The release of fatty acids and cytokines from adipose tissue into the circulation is the most widely accepted theory behind the association between abdominal fat and the development of carotid atherosclerosis [12].
Multiple indices of abdominal obesity exist, but which is the best discriminator of cardiovascular risk factors is still under debate [13]. Among anthropometric measurements, waist circumference (WC) has been found to be more strongly associated with subclinical atherosclerosis than is body mass index (BMI) [14-16]. However, WC showed a weaker association with carotid atherosclerosis than did visceral fat thickness (VFT) [17]. Among the various abdominal fat indices, the role of the posterior perinephric fat as a predictor of carotid atherosclerosis needs to be clarified.
The standard techniques used to quantify abdominal fat are computed tomography (CT) and magnetic resonance imaging (MRI) [18]. Nevertheless, these two modalities have major limitations and disadvantages, including cost, exposure to high doses of radiation, and technical concerns [19]. Several studies have compared the results obtained using CT or MRI to those obtained via ultrasound in the quantification of visceral fat, and they concluded that measurements obtained via ultrasonography were strongly correlated with those obtained via CT [18]. In addition, ultrasonography has been established as a noninvasive technique for the early detection of carotid atherosclerosis [3]. Several ultrasound measurements and ratios have been used as predictors of carotid atherosclerosis, but to the best of our knowledge, very few studies have examined the posterior perinephric fat as a predictor of this condition.

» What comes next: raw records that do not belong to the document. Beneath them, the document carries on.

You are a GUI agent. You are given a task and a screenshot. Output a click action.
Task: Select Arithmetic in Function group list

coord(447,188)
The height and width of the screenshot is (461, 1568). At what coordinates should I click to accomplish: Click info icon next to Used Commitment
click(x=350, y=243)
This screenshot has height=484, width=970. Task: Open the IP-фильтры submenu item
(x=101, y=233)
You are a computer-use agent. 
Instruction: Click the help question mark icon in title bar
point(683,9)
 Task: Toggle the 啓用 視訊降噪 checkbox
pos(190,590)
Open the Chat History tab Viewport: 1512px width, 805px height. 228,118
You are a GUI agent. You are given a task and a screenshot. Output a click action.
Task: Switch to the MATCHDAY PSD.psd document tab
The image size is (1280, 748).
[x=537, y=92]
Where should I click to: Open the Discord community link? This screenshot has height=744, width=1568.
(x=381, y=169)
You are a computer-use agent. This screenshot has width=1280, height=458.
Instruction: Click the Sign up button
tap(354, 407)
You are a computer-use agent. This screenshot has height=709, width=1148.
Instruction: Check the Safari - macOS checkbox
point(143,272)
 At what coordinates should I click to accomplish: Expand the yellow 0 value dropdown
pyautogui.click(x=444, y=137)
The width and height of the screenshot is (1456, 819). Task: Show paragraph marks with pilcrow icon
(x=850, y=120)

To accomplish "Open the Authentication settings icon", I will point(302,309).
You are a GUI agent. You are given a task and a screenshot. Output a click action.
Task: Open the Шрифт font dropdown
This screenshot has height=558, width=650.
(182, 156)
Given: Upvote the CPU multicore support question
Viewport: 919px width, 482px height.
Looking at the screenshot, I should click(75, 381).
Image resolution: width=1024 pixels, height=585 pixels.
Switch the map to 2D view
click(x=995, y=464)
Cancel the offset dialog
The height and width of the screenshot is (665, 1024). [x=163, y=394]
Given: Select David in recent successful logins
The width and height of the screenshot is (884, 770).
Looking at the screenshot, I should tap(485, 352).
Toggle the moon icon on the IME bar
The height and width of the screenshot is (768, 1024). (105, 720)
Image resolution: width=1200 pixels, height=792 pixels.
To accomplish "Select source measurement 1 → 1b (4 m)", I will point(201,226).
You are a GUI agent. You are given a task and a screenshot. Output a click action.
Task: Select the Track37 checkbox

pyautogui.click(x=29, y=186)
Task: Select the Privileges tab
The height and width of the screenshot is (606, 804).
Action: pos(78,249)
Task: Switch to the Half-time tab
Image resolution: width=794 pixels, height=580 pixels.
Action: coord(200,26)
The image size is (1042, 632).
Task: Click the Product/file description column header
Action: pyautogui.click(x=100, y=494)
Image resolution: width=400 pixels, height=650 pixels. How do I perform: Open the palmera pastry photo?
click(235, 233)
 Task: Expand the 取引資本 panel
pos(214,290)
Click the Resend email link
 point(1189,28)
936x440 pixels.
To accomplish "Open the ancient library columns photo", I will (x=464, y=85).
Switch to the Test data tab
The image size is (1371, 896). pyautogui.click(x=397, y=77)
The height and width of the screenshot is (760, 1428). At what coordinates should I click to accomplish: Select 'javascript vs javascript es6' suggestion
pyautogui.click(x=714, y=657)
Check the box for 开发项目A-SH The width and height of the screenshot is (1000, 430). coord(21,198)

In the current study, we aimed to assess abdominal fat indices (as measured by ultrasonography) and anthropometric measurements as potential predictors of carotid atherosclerosis.
Materials and Methods
Study Design
This prospective study was approved by our institutional review board and the relevant committee of ethics (IRB no.: 129/2018), in accordance with the Declaration of Helsinki. All included participants provided written informed consent. We conducted this study between October 2018 and October 2019. It included 92 participants from the outpatient clinic of the internal medicine department of our institution, all of whom were referred for abdominal ultrasonography, were aged >18 years, agreed to participate in this study, and did not meet any exclusion criteria. Those criteria excluded participants with BMI >40 kg/m2, with chronic debilitating diseases (advanced cardiac, renal, or hepatic diseases), who were taking antilipidemic drugs, or who had a history of abdominal or bariatric surgery.
Participant Assessment
All participants were clinically assessed, which included history-taking, physical examination, and blood pressure measurements using standard criteria. Serum blood glucose levels and the lipid profile were assessed for each participant.
Anthropometric Measurements
Weight and height were measured, and then BMI was calculated. Hip circumference (HC) was measured over the undergarments at the point of maximal gluteal protuberance. WC was measured in the standing position at the end of expiration, midway between the lower border of the last rib and the iliac crest. The waist-to-hip ratio (WHR) was calculated by dividing WC by HC (both in centimeters). The waist-to-height ratio (WHtR) was obtained by dividing WC by the height (both in centimeters). Measurements were obtained twice, and the average of the two measurements was used for the subsequent analyses.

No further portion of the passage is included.